Mercredi, dix-sept heures avant notre récit, la caravane de Ruel s'arrêta brusquement en plein milieu de la route pour laisser passer un petit chacha des neiges.

« Amalia ! rouspéta le conducteur, ça n'va pas de crier comme ça ?

- Tu as pas vu ce que tu as failli écrabouiller avec ton engin ? Pauvre petite chose, elle a dû avoir si peur…

- Oui, bah tu peux aussi me prévenir gentiment !

- Tu conduis beaucoup trop vite, tu vas finir par nous tuer !

- On est pas dans ton château, ici, alors tu te calmes. Si tu veux râler sur un trône, tu vas aux toilettes. »

Presque étouffé par les ricanements bêtes des deux enfants (« il a dit ''toilette'' ! »), ils entendirent Yugo pouffer au loin. Amalia et Ruel s'échangèrent un regard complice et reprirent leurs places respectives.

La caravane était joliment décorée dans un style champêtre. Les deux bougies qui brulaient dans le boudoir du fond, envoyaient un soir laiteux qui attendrissait les tapisseries crème et les meubles de chêne massif. Les chaises en teck recouvertes de coussins en lin épousaient parfaitement la table vieillissante. Des choses intimes s'étalaient des antiquités qui gagnaient en valeur chaque jour, une écharpe d'hiver suspendue au comptoir, des piles d'affiches de recherche étalées sur un bahut, des photos d'amis clouées à droite d'une pendule, dont plusieurs clichés immortalisaient une jolie enutrof…

Aux dernières nouvelles, l'ornementation provenait de récompenses de quêtes et missions diverses. Cela expliquait comment un radin pareil pouvait acquérir des chandeliers en perles de cristal et des cadres d'orfèvres.

Chibi et Grougal s'amusaient à combler le temps, d'abord à l'aide d'un coup de peinture sur les poignées de porte pour ajouter de l'harmonie, puis l'organisation d'une soirée mousse improvisée dans l'étroit lavabo de la salle de bain et maintenant en étalant de la pâte de chocolat sur le tourne-disque. Ce n'était qu'après trois punitions – trop courtes, impossible de résister à ces bouilles – qu'ils se décidèrent à dresser la table et préparer une soupe… à la cocotte-minute.

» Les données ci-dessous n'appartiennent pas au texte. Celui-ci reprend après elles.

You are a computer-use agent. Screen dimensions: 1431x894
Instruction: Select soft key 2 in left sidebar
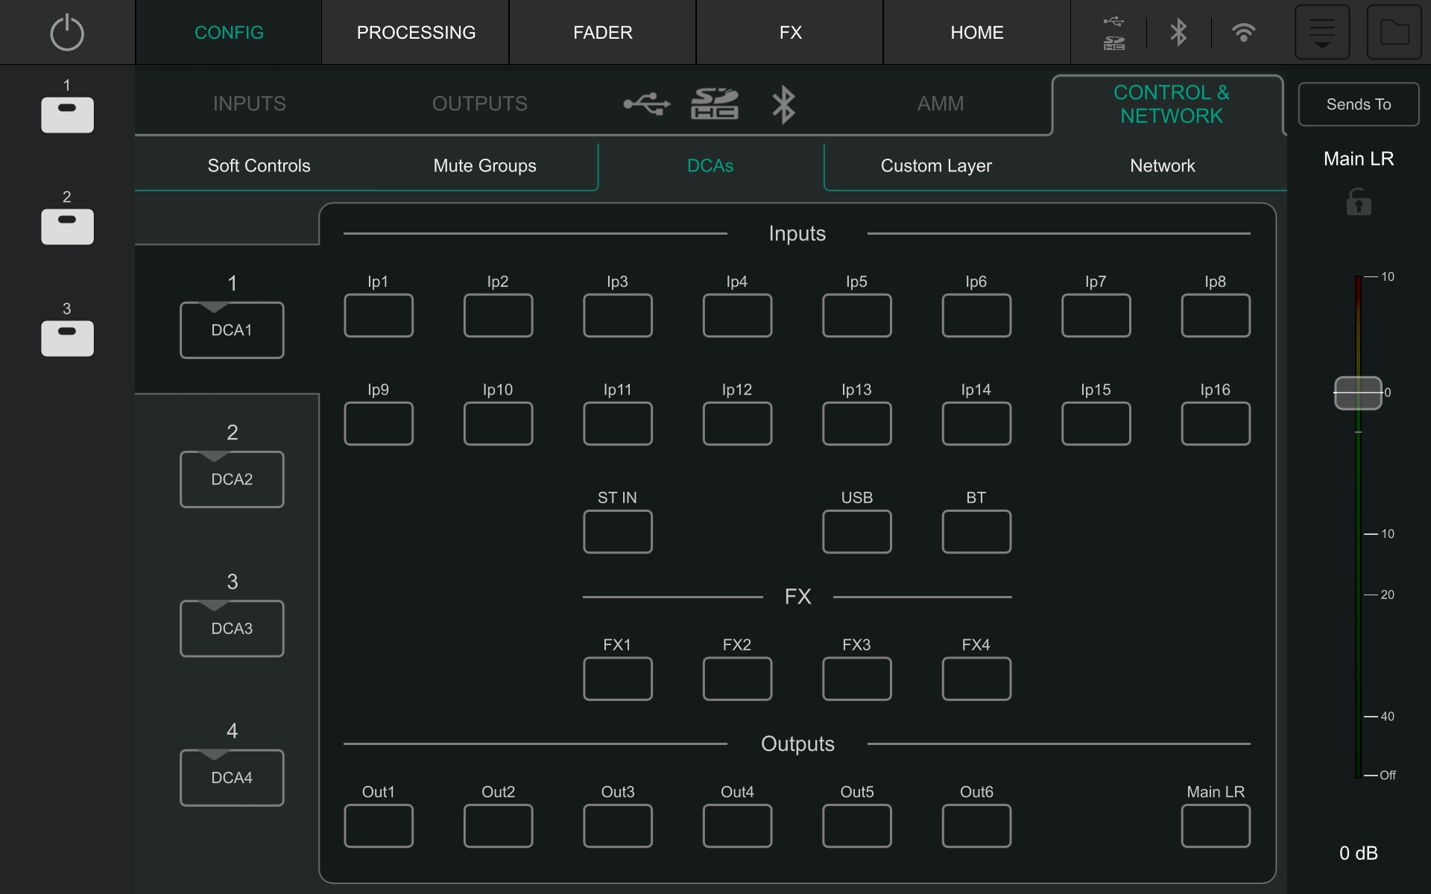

« Vous n'avez pas à vous inquiéter autant, je vais super bien ! »

Se prélasser, bien enfourné dans un nid coquet, permit à Yugo de retrouver quelques couleurs. Il surveilla ses deux monstres, écoutait sans forcément répondre à la princesse et peignait chaque nouveau paysage d'un souvenir lointain. Ruel avait remué toutes ses anecdotes pour lui faire apprécier le voyage et les enfants tendaient à s'approcher de l'absurde pour décrocher un sourire.

Mais Amalia n'était pas dupe. Elle coula un regard vers le menteur au sourire figé. Il ne se rendait pas compte que lorsqu'il souriait vraiment, une délicieuse fossette se creusait sur sa joue ? Qu'une lumière, enfantine, le rendant si beau ? Que son rire était inimitable ? Est-ce qu'il s'en rendait compte ?!

« Menteur ! »

Elle lui saisit la main par-dessus la table et le regarda avec attendrissement.

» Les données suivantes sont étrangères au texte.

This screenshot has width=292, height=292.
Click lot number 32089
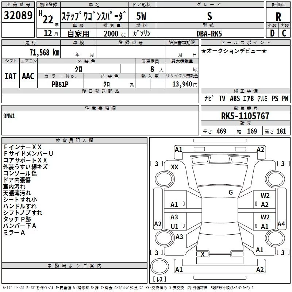point(18,16)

« On est là, on ne te laissera pas tomber, rassura-t-elle, nous sommes tes… tes amis ! »

Le faux sourire de Yugo devint grimaçant. Oui, ils étaient amis.

La sadida avait détourné le regard depuis un moment, rose et rêveuse. D'ici, Chibi et Grougal s'étaient mis en tête de laisser la cocotte siffler le plus longtemps possible. Inexpérimentée en cuisine, elle laissa faire les deux fils d'aubergistes, sans s'empêcher de grogner au bruit pour autant. Ce fut Yugo qui dû réagir.

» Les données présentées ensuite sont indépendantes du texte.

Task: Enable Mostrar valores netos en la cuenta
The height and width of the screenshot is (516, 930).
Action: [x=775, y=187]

« Mais faîtes attention ! Elle peut à tout moment- »

Le couvercle se retrouva cloué au plafond, le bruit, assourdissant, abîma leur tympan et la vapeur sous pression effraya les deux enfants qui reculèrent. Les vitres s'opacifièrent de buée, la pièce débordait de chaleur et ils n'arrivèrent plus à tousser, les mains plaquées sur leurs oreilles douloureuses.

Ruel, qui avait quitté sa place, ouvrit la portière et laissa le froid chasser le rideau de fumée. Le vent vif repoussa la vapeur en un rien de temps, dévoilant un Chibi et Grougal, au sol, couverts de soupe.

« Eh bah ça, vous ne l'avez pas volé !

- Ouinnnnn, geignit l'Eliatrope.

- Désolé Ruel, ils sont intenables, ne put s'empêcher de ricaner Yugo, qui se grattait l'arrière du chapeau.

- Eh, mais ! Tu es pas censé conduire, toi ? s'insurgea Amalia, pas trop fort pour son audition encore douloureuse.

- L'explosion a dû dérégler quelque chose, Titine n'avance plus, expliqua Ruel, maussade.

- Quoi ?! Mais comment on va faire pour rejoindre Eva ?

- Sortez déjà, que j'inspecte les dégâts ! »

Grougal cracha une mèche de flamme avant de s'exécuter. Un Chibi penaud le rejoint, accoudé à une des roues chaudes de la voiture. Puis il se demanda s'il ne devrait pas les envelopper de neige pour les refroidir. Il se mit à l'action la seconde d'après, des montagnes de neige en mains.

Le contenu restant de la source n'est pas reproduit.